Warum betrifft Ransomware genau mein Unternehmen?
Viele Geschäftsführer sagen immer noch: „Uns trifft das nicht, wir sind zu klein.“ Und genau das ist der Grund, warum es sie trifft. Ransomware ist längst kein Thema mehr, das nur große Konzerne betrifft. Im Gegenteil: Kleine und mittlere Unternehmen (KMU) sind heute das bevorzugte Ziel von Cyberangriffen, weil dort oft weniger IT-Sicherheit vorhanden ist, weniger Monitoring, weniger klare Abläufe – und im Ernstfall deutlich mehr Druck.
Wer mit dreißig Mitarbeitern arbeitet, kann es sich nicht leisten, eine Woche stillzustehen. Genau das wissen Angreifer. Deshalb ist Ransomware für KMU kein Zufallsprodukt, sondern ein kalkuliertes Geschäftsmodell.
Die Täter gehen dabei längst nicht mehr „wild“ vor. Sie arbeiten strukturiert wie ein Unternehmen: Einer beschafft den Zugang, einer bewegt sich unauffällig im Netzwerk, einer verschlüsselt gezielt Server und Backups – und am Ende verhandelt jemand im Chat. Ransomware-Angriffe auf Unternehmen sind heute professionell organisiert.
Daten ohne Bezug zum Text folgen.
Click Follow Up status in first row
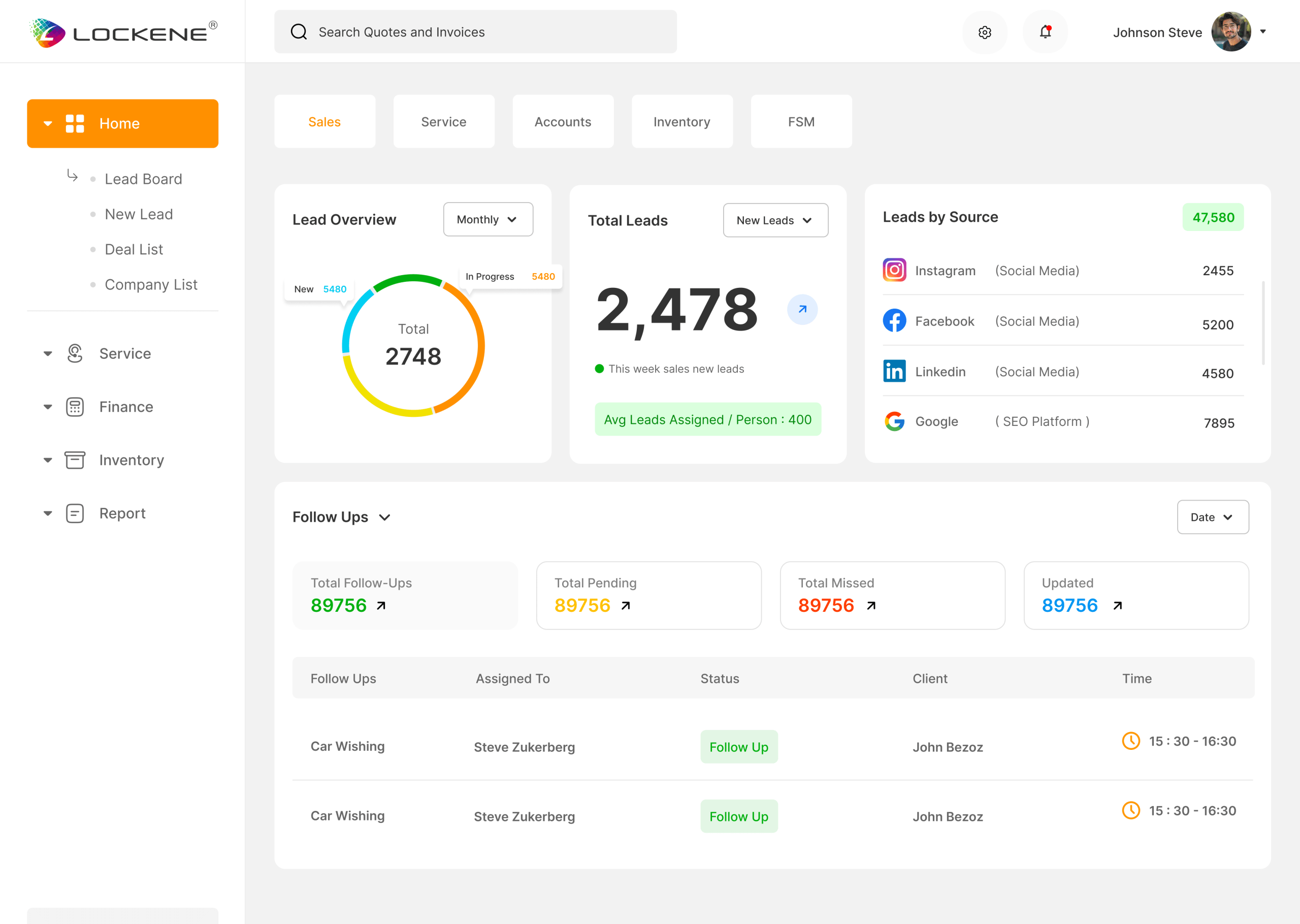1300x924 pixels. click(x=738, y=747)
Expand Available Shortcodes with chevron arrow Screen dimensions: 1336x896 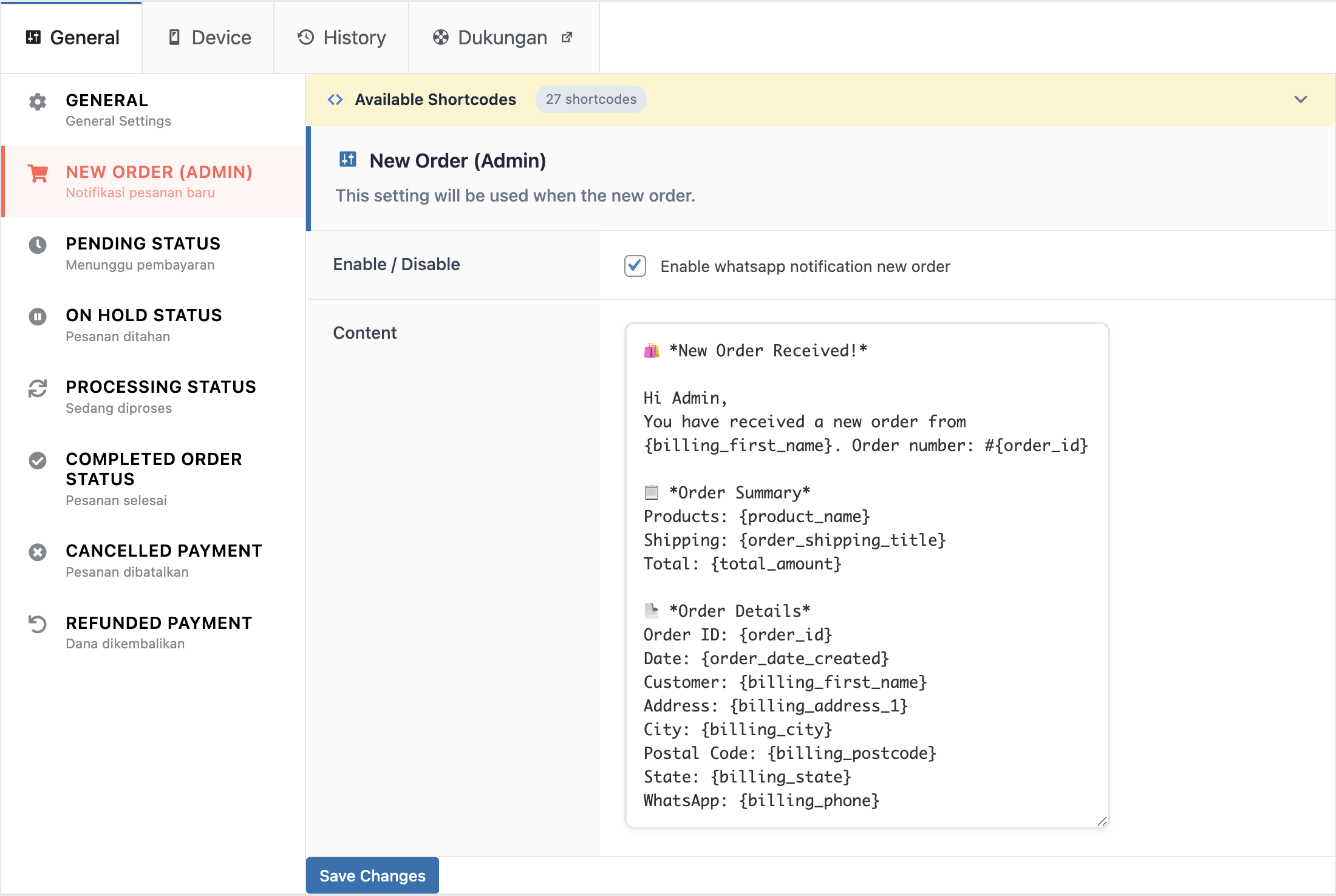[1300, 100]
Hacken wie in Hollywood? Die Realität von Cyberangriffen
Der Einstieg ist fast immer banal. Es ist selten der Hollywood-Hack. Meistens ist es ein geleaktes Passwort in Kombination mit fehlender Multi-Faktor-Authentifizierung (MFA). Oder eine Phishing-Mail, die aussieht wie eine normale Microsoft-Anmeldung. Oder ein offener Remote-Zugang, der „schon immer so lief“. Oder eine Firewall ohne aktuelle Updates. Oder ein Mitarbeiter-PC ohne sauberes Patchmanagement.
Sobald Angreifer im System sind, geht es nicht mehr um das Ob, sondern nur noch um das Wann. Das Problem: Unternehmen verlieren dabei nicht nur Dateien. Sie verlieren ihre komplette Arbeitsfähigkeit.
Wenn ERP-Systeme stehen, die Buchhaltung keinen Zugriff mehr hat, CAD-Daten verschwinden und E-Mail sowie Telefonie ausfallen, ist der Schaden nicht ein paar tausend Euro. Ein erfolgreicher Ransomware-Angriff kostet Unternehmen schnell einen kompletten Monatsumsatz – plus Folgeschäden und verlorene Kunden.
Backups als Grundlage für Ransomware Schutz im Unternehmen
Die wichtigste technische Maßnahme für Ransomware Prävention in Unternehmen ist nach wie vor ein funktionierendes Backup. Aber: „Wir haben ein Backup“ reicht nicht.
Entscheidend ist, ob das Backup im Ernstfall wirklich verfügbar ist. Wenn Backups dauerhaft im Netzwerk hängen und mit den gleichen Admin-Zugängen erreichbar sind, werden sie im Zweifel genauso verschlüsselt wie der Rest. Ein wirksamer Ransomware Schutz für KMU erfordert Backups, die nicht einfach mitverschlüsselt werden können – und regelmäßig getestete Wiederherstellungen.
Das klingt unspektakulär, ist aber der Unterschied zwischen einem harten Tag und einer existenzbedrohenden Woche.
Am Ende geht es nicht um Perfektion, sondern um Vorbereitung. Du brauchst nicht die IT-Sicherheitsmaßnahmen eines Konzerns. Aber du brauchst die Basics richtig: MFA, Patchmanagement, saubere und getrennte Backups, Monitoring und einen klaren Notfallplan.
Mit diesen Grundlagen der IT-Sicherheit für KMU bist du in Deutschland bereits besser aufgestellt als ein erschreckend großer Teil der kleinen und mittleren Unternehmen.